Using New Paltz Village Planning Board meeting attendance as a measure, interest in the proposed black box theater adjacent to Water Street Market is quite high. Not only was the village hall meeting room filled nearly to capacity, the number of people wishing to speak essentially broke the public comment system put in place in 2015. Chairman Michael Zierler let those in attendance know it would be “impossible” to hear from all 26 people who signed up to speak in the allotted 15 minutes. Board members ultimately allowed the public comment portion to run more than half an hour, which accommodated many of those who wished to be heard.
The public comment period was added to the board’s agenda out of concern that there was no clear path for residents to comment on a project for which a public hearing is not scheduled. Testimony at public hearings appears the same as public comment, but with an important difference: what’s said during a public hearing becomes part of the record, while public comments are ephemeral. Since the option became available, residents have flocked to make comments on projects long before any public hearing is scheduled. In this case, they were speaking about a pre-application, meaning that the formal process of looking at the project has not yet even begun.

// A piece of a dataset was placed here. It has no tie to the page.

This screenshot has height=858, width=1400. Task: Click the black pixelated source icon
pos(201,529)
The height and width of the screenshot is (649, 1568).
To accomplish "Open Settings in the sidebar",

While the tone was much more positive than the reaction to a multi-screen art theater proposal several years ago, the comments were mixed. Neighbor Ravi Lynch raised questions about the impact of excavating the shale on nearby home foundations, and whether or not the parking plan would protect narrow Wurts Avenue from being used as overflow. The proposal includes obtaining use of Water Street Market parking, which is nearly empty in the evenings. Greg Burton, who owns a registered rental property on the street, said he had “mixed emotions about it” because he believed the project would need weekend matinees in order to be a successful business.
Nearby business owner Rich Gottlieb hoped that neighbors would give the idea “a fair shake,” a sentiment echoed by others who are eager to see if the idea is possible or not.
Architect Richard Miller, who also designed Water Street Market, explained that the only vehicular access would be through the market itself, not on Wurts at all. Board members laid out questions they would have about this project, include fire truck access, detailed information about how the parking lot at the market is used, impacts to drainage and where the cars now being parked in that gravel lot would be put once there was a building there. The house at 12 Main Street is expected to remain.